■ **SUPPLIED PASSAGE**:
────────────────────────────────────────
What is happening here? As Acharya said: "This is because the reduction in lending at PCA banks is being more than offset by credit growth at healthier banks. This is indeed what one wants - efficient reallocation of credit for the real economy with a financially stable distribution of risks across bank balance-sheets."

The point being that the banks which are in a healthy position are the ones which have been making the loans. As I have written in the past, the Indian banking sector is getting privatised, irrespective of what the government wants. In the recent past, the private sector banks have collected more deposits and given more loans, simply because they are healthier than their public sector counterparts.
────────────────────────────────────────
■ **DATA BLOCK**:
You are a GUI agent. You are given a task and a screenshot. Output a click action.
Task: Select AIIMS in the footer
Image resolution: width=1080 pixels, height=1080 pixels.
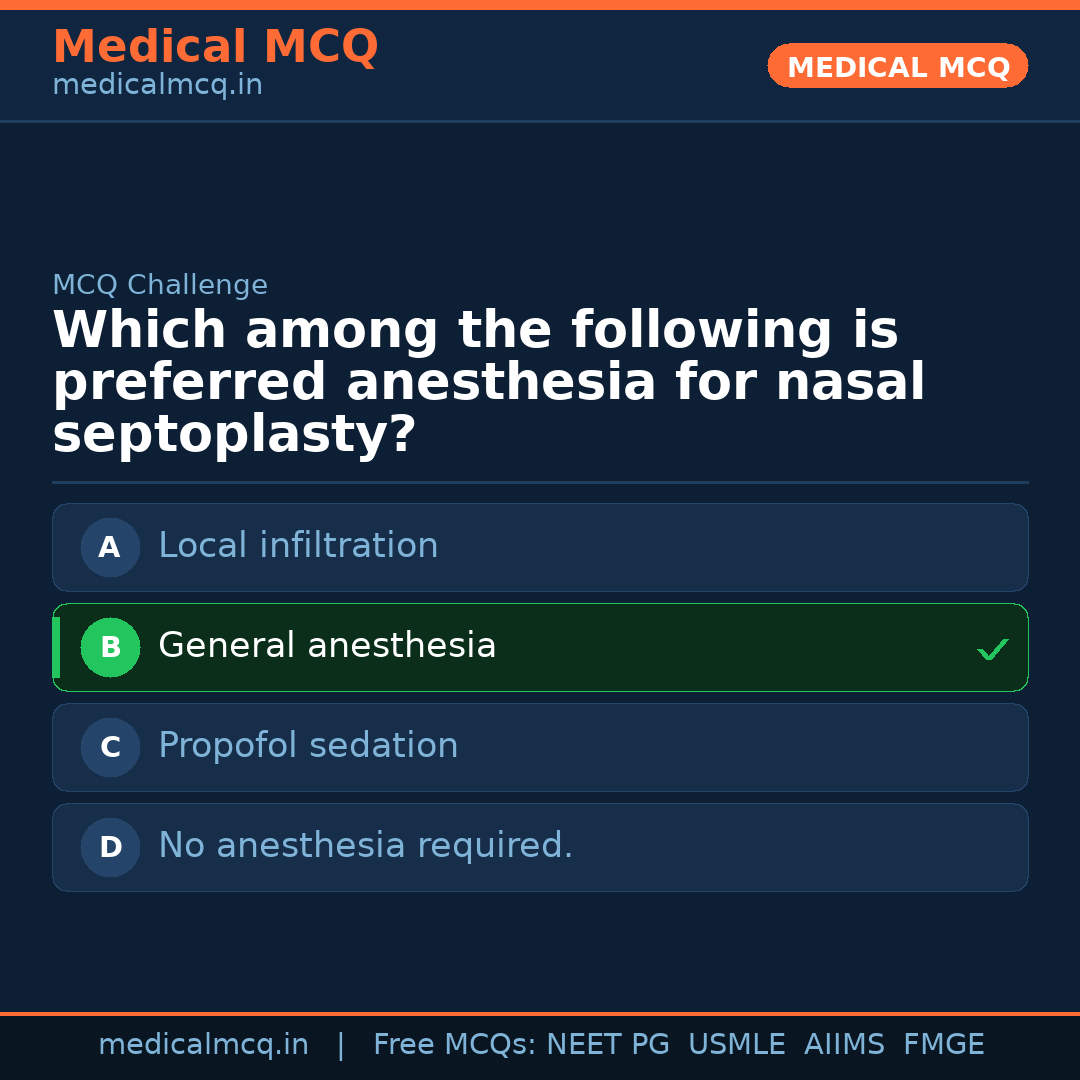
────────────────────────────────────────
■ **EXERCISE PROMPT**: Please repeat the part of the passage on Indian bank lending from "The point being" up to and including "public sector counterparts.", word for word.

■ **EXERCISE OUTPUT**:
The point being that the banks which are in a healthy position are the ones which have been making the loans. As I have written in the past, the Indian banking sector is getting privatised, irrespective of what the government wants. In the recent past, the private sector banks have collected more deposits and given more loans, simply because they are healthier than their public sector counterparts.